I realize that I would have to read up more on LBM to have much meaningful to respond to that comment. My impression is also that efficient GPU implementations get the best speedup from uniform grids, however I remember a showcase of a solver by spacex that uses oct tree based AMR together with GPU's: https://www.youtube.com/watch?v=vYA0...nsideHPCReport (this video might be familiar to most cfd online users). Don't know how much speedup is gained here compared to a CPU implementation.

Anyway, it would be interesting to see a comparison in terms of speed of gpu implemented explicit fvm and lbm for uniform grids.

[arjun]

The problem with this topic is that there are not many people who have good enough experience with all three types of methods (i include pressure based methods too).

1. The major issue with the comparison that i see from the people who use LBM is that they make comparison with other methods using the same mesh or the meshes of similar sizes. Then they say that LBM is this times faster. Often (or unless one is doing LES) one can obtain the same results with much coarser meshes.

2. Often one can obtain good results with steady state calculations and many companies do. So the comparisons only make sense only in cases where transient simulation is must.


3. To the main question, about density based explicit solvers vs lbm that is asked the answer is bit more complicated than you might expect. The normal LBM because it needs less operations per time step could be faster. BUT if one uses some specialized time stepping method then density based solvers could be very fast. One example would be to use Exponential integrator, that would allow much larger time steps that lbm would not be able to keep up to. GPU implementation of this is possible.

3.b. There are finite analytical methods that also allow very large time steps from the fact that they are constructed from analytical solutions, if implemented on GPU could be many times faster than their lbm counterparts.


4. There are finite volume, suitable for unstructed grids, lattice boltzmann methods. In their main form they are very slow because they require very very small time steps (due to their advection). BUT for them there are few new type of forumations that fix this issue and allow very large times steps (they use something called negative viscosity!!). Those methods could compete with exponential integrator and finite analytical methods. (this is why the answer is not clear cut to OP).

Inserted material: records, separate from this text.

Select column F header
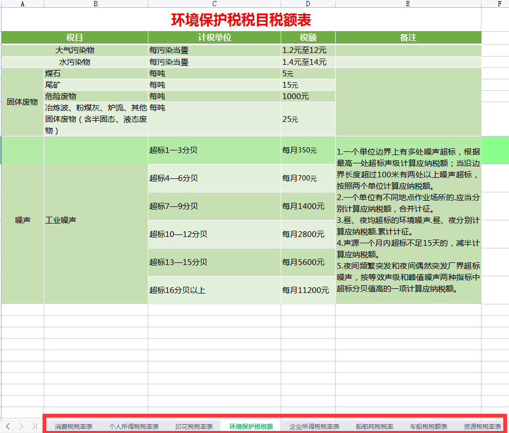 (x=499, y=4)
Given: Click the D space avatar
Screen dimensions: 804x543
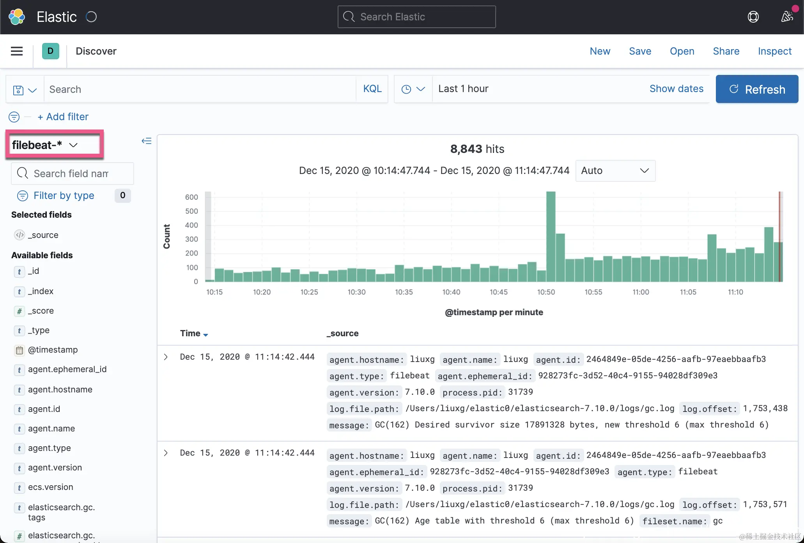Looking at the screenshot, I should coord(50,51).
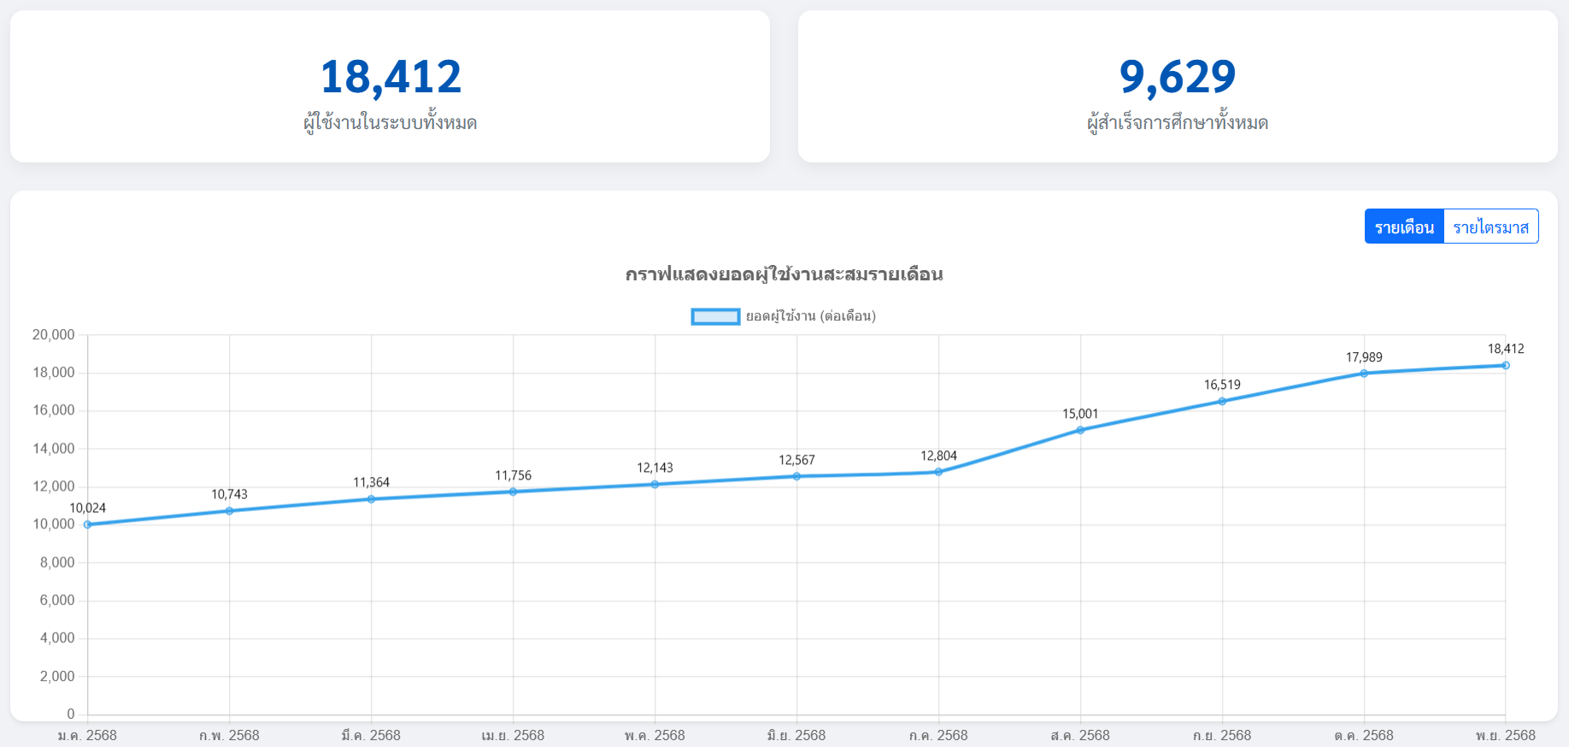
Task: Click chart title กราฟแสดงยอดผู้ใช้งานสะสมรายเดือน
Action: point(784,274)
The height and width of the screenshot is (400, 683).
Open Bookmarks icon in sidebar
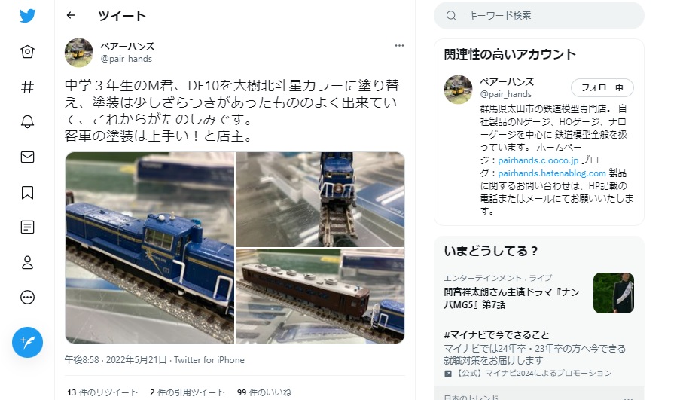tap(27, 192)
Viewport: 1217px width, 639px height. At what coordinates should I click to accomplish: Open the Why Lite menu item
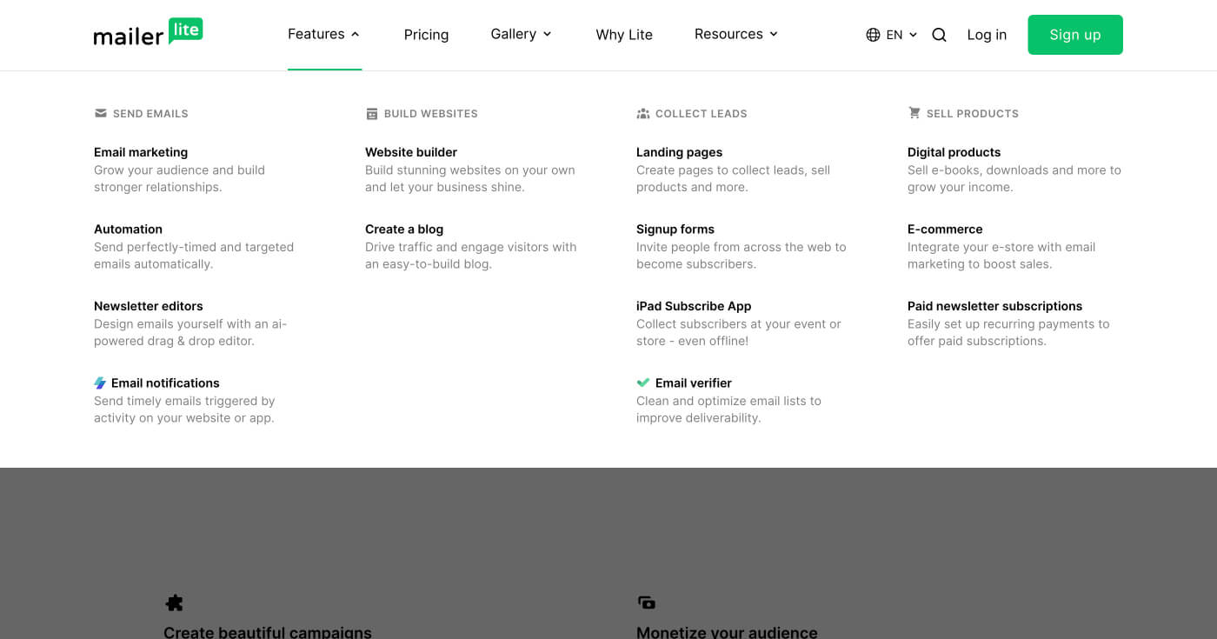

5. The major advantages of LBM over other methods is that they perform very good at lower timestep sizes where as pressure based methods decouple and create lots of problems. So the places where lower timesteps is unavoidable there lbm is better way to go. (combustion, plasma etc are such areas).


6. I do not consider robustness and stability to be big issue with other methods because have worked on it for years. Accuracy needs to be better.

[randolph]

Arjun,

Could you please elaborate more on the fifth statement?

Thank you in advance,
Rdf

[arjun]

Quote:

Originally Posted by randolph

Arjun,

Could you please elaborate more on the fifth statement?

Thank you in advance,
Rdf

In pressure based solvers, the velocity and pressure are usually coupled by Rhie and Chow type dissipation methods. Here the flux has additional flux due to Rhie and Chow controbution which is inversely propertional to diagonal of momentum matrix.

The diagonal of momentum matrix has unsteady contribution in the form of (rho Volume ) / time_step_size.

That means smaller the time step size is bigger the momentum diagonal will be. Hence for very small time step sizes inverse of momentum matrix diagonal is approaching zero. That means the effect of Rhie and Chow flux will be going to 0 with time step size approaching 0. Resulting in decoupling of the velocity and pressure.